• _Written request 1_
List each distinct username that appears in a post heading of the forum thread on rifle scopes.
• _Written request 2_
Return the stretch of the forum thread on rifle scopes from "## sparkyprep (Jul" through "in my opinion.", copied word for word.

Start of Reading passage

I've got an older Bushnell 1.5-4.75x on my Mini-14 with the factory iron sights as backups, I still need to change out the scope rings to a set of QD rings. The SKS wears it's original iron sights although I'm considering throwing a tech sight rear on it, there will be no scope on this. Mostly I consider these 200yds (max) guns although I could stretch that a bit with the Mini, anything beyond that and I'd go to one of my other scoped rifles. I'm a big proponent of low power variables on fighting rifles, 1-4x24 is about right on any rifle that may need to serve as a defensive weapon, it'll make transitioning between targets easier and the larger field of view in a low power scope will help you avoid tunnel vision. But the main reason for a low power variable is that at lower magnification you can shoot with both eyes open which could be critical in a defensive situation, this is also the reason why I like iron sights on combat rifles.

-Infidel


----------



## Rigged for Quiet (Mar 3, 2013)

PrepConsultant said:


> Nikon m-223? I have the M-308 on a bolt rifle I just put together for my fiance and I like it very much so far..


Yeppers. Almost too nice to swap out, lol.


----------



## sparkyprep (Jul 5, 2013)

I went with the EoTech, and I want to add a 3X magnifier, as soon as I can save up the $$$$. This set up gives you the most options in my opinion.


----------



## PrepConsultant (Aug 28, 2012)

Rigged for Quiet said:


> Yeppers. Almost too nice to swap out, lol.


I know what ya mean. I put the Nikon M-308 on the Remington 700 aac-sd for her and got it zeroed. I have NEVER been a fan of the BDC reticle but have to say, I am very impressed with it. Nikon has the Spot On program online for free and it works awesome. I have put 3 into the same hole in just the first few rounds. I am with you on this...


----------



## Rigged for Quiet (Mar 3, 2013)

PrepConsultant said:


> I know what ya mean. I put the Nikon M-308 on the Remington 700 aac-sd for her and got it zeroed. I have NEVER been a fan of the BDC reticle but have to say, I am very impressed with it. Nikon has the Spot On program online for free and it works awesome. I have put 3 into the same hole in just the first few rounds. I am with you on this...


I have a Rem 700 in .308 on lay-a-way right now. I honestly hadn't thought about the M-308. Lotta scope for the money and leaves some $$$ for some other ideas.

End of Reading passage
Start of Extracted records

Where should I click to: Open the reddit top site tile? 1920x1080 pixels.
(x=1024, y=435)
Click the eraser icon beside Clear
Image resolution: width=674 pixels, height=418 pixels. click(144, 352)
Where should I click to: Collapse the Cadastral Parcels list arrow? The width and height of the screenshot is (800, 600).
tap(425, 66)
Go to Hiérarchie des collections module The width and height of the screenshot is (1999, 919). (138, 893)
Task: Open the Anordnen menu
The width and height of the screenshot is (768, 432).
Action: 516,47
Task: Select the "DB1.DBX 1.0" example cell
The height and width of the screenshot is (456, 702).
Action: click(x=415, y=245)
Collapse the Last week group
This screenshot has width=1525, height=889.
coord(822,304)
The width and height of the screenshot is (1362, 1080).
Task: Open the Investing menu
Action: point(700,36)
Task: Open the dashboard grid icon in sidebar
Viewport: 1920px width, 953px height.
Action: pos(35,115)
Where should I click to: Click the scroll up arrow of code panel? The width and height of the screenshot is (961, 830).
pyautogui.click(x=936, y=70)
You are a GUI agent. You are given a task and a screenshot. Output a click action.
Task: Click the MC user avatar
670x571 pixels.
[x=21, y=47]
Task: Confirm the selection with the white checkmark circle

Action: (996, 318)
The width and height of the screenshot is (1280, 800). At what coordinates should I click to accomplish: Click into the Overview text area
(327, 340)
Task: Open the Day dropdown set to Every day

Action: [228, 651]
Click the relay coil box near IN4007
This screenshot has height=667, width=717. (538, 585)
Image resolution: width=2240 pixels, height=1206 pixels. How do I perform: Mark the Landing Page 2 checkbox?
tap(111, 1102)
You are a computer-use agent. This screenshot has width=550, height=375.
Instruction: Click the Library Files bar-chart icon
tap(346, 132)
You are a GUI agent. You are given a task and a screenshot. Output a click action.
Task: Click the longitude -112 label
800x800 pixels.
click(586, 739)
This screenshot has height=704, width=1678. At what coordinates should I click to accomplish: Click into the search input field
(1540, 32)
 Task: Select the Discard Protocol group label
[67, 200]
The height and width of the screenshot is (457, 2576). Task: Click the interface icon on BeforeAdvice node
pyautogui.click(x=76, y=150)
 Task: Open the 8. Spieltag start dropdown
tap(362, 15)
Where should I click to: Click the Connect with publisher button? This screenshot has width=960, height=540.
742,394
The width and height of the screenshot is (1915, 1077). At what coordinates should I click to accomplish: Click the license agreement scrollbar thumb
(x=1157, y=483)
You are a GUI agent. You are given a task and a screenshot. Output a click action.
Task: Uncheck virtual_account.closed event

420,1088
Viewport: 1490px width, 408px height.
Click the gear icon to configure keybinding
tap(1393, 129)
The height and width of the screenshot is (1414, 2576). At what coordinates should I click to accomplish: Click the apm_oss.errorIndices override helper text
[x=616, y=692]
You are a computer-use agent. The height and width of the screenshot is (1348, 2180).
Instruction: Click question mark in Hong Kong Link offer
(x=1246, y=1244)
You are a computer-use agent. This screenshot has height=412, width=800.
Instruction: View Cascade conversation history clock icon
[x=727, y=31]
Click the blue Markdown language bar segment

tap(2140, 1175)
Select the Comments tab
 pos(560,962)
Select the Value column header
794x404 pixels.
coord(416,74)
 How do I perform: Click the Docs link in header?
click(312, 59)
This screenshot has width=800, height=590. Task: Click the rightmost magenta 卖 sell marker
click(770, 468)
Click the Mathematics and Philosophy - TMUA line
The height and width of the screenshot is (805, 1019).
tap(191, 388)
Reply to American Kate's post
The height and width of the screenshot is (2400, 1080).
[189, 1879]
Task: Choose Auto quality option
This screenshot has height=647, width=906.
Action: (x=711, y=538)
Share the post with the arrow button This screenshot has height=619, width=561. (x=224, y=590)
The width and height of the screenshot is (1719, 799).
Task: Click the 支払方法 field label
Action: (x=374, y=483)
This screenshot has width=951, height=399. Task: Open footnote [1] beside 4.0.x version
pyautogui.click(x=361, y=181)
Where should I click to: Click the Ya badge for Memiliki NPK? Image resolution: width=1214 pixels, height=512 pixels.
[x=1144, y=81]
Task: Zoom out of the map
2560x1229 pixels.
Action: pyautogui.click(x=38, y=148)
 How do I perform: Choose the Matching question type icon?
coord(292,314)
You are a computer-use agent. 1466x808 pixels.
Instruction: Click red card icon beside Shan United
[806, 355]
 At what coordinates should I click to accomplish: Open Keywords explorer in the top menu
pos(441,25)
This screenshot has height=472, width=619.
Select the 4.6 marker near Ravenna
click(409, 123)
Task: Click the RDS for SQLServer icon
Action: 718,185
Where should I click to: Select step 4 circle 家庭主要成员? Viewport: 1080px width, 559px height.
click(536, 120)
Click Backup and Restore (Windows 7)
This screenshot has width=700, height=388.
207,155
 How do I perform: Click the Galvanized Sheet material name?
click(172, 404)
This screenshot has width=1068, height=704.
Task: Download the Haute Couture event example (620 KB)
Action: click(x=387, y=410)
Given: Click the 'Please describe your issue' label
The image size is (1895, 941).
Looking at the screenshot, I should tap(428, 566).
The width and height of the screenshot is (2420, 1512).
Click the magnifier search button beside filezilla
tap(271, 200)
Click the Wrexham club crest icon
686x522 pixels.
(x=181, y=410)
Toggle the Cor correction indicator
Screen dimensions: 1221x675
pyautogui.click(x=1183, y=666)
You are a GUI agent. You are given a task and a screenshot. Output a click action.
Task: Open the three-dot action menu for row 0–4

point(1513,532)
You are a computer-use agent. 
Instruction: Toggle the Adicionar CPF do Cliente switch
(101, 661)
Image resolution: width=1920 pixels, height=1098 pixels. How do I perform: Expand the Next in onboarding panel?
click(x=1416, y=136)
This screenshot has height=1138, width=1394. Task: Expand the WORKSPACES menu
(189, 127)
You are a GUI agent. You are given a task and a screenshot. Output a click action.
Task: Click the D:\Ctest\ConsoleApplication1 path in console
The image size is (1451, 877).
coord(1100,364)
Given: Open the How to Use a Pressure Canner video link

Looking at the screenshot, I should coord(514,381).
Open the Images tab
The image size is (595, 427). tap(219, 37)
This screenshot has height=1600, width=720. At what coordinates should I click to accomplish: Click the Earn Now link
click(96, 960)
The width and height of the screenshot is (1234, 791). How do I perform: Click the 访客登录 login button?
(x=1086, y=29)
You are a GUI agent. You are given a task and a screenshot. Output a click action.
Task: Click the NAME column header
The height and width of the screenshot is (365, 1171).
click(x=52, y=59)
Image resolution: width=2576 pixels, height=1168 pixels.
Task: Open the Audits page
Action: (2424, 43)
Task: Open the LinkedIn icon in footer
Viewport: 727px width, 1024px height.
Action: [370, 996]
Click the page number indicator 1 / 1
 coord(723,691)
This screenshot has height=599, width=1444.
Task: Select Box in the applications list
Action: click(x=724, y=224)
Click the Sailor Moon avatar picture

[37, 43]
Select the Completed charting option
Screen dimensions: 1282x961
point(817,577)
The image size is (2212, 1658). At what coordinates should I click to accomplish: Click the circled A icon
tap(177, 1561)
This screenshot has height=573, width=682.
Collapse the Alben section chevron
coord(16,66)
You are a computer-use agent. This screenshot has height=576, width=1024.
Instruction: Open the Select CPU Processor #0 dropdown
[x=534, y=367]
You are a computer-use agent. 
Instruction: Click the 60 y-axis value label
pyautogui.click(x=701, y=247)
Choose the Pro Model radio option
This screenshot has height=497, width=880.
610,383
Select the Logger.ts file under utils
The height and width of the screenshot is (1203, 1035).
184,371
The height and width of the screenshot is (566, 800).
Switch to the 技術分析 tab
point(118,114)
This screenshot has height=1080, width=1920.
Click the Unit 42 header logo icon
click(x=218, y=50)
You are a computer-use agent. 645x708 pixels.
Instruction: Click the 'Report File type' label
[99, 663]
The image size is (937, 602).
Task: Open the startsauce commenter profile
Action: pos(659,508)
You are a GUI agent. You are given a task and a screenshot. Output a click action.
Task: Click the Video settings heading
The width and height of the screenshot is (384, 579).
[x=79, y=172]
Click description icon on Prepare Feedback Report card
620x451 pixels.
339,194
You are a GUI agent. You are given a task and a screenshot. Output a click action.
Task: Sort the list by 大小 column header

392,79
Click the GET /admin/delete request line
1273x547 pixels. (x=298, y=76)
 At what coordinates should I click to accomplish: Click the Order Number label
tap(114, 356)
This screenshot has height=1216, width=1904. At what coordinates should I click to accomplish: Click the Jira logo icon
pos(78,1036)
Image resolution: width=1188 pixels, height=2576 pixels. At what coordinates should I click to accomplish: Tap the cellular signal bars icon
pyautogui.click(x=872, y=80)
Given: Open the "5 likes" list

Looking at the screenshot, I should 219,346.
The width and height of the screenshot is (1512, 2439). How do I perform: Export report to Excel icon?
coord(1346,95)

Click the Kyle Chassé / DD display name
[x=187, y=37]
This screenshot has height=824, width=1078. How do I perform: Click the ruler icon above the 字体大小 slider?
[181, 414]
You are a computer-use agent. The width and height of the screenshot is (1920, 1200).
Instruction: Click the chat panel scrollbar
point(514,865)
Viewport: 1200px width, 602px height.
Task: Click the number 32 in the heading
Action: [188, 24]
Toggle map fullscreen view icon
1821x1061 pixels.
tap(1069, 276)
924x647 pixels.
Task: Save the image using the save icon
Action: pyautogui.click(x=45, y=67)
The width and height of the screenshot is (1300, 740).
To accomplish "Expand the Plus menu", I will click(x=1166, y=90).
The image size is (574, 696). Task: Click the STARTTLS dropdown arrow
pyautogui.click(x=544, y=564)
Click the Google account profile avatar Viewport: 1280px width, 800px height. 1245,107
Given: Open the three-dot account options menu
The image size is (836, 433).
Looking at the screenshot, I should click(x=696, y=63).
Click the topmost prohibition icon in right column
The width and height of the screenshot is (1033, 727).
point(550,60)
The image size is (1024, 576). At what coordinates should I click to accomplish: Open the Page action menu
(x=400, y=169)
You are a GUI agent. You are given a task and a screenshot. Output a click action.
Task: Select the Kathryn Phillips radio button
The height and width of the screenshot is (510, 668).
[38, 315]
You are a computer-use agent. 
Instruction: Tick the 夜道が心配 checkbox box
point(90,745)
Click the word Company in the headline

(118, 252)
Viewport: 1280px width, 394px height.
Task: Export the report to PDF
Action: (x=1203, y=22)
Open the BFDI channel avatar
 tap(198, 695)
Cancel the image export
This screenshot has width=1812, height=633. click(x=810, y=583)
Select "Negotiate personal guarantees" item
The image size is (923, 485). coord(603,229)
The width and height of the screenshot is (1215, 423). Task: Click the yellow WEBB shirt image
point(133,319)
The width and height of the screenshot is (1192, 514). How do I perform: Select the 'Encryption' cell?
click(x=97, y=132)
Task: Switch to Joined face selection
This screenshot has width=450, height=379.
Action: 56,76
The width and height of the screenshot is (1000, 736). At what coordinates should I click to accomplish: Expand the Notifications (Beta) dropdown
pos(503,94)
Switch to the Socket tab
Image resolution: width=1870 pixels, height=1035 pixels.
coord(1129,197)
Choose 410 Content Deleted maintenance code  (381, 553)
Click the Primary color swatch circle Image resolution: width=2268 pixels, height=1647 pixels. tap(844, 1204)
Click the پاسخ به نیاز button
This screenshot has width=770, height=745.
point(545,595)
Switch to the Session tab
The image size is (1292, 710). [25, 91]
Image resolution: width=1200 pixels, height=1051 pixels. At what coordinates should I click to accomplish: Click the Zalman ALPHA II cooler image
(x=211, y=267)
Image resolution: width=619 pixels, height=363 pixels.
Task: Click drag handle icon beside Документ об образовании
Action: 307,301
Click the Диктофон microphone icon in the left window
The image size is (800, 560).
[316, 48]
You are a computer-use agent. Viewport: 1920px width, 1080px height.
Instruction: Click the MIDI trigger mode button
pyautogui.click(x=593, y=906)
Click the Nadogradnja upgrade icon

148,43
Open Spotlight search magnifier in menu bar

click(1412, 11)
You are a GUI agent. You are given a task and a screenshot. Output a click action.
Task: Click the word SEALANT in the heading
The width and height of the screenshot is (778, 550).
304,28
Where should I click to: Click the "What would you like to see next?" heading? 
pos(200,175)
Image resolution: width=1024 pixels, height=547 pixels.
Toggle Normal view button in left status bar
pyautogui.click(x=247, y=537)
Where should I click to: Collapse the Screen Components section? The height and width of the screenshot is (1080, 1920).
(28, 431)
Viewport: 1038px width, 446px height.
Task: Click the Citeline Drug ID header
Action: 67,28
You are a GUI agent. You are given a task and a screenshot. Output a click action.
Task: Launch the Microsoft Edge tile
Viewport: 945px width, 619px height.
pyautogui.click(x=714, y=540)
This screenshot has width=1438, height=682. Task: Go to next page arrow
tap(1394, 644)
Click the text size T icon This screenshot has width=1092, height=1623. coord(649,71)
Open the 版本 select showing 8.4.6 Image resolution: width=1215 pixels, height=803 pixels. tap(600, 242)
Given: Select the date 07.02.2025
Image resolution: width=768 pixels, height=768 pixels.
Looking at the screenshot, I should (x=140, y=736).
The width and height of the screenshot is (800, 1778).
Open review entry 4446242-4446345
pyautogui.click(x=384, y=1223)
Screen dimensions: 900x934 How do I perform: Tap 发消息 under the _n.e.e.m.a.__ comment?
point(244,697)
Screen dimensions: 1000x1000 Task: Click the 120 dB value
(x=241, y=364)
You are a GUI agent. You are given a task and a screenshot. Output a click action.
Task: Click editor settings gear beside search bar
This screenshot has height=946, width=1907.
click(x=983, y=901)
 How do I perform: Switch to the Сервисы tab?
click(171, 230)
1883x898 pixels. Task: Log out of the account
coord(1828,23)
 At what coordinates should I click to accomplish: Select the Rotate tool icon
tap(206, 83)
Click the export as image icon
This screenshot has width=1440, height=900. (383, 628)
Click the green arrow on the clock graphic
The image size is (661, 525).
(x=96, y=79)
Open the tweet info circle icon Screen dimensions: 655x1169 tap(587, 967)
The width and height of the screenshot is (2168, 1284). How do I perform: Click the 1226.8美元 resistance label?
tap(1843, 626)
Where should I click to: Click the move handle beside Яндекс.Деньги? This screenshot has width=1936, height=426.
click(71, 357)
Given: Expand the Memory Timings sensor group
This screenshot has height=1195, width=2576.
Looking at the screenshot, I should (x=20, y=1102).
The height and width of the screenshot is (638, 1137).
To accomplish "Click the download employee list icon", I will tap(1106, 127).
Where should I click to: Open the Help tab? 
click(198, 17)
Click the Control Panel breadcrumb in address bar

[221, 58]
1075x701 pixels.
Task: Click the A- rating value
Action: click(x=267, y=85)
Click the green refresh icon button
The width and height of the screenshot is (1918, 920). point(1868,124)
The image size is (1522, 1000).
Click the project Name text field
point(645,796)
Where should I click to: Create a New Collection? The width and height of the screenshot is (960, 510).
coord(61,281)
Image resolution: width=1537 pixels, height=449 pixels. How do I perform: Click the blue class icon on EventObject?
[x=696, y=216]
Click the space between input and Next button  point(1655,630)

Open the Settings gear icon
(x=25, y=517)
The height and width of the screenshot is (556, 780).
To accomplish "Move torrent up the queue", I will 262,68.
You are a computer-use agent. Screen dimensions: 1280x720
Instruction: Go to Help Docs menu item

End of Extracted records

• _Problem solution 1_
Rigged for Quiet
sparkyprep
PrepConsultant

• _Problem solution 2_
## sparkyprep (Jul 5, 2013)

I went with the EoTech, and I want to add a 3X magnifier, as soon as I can save up the $$$$. This set up gives you the most options in my opinion.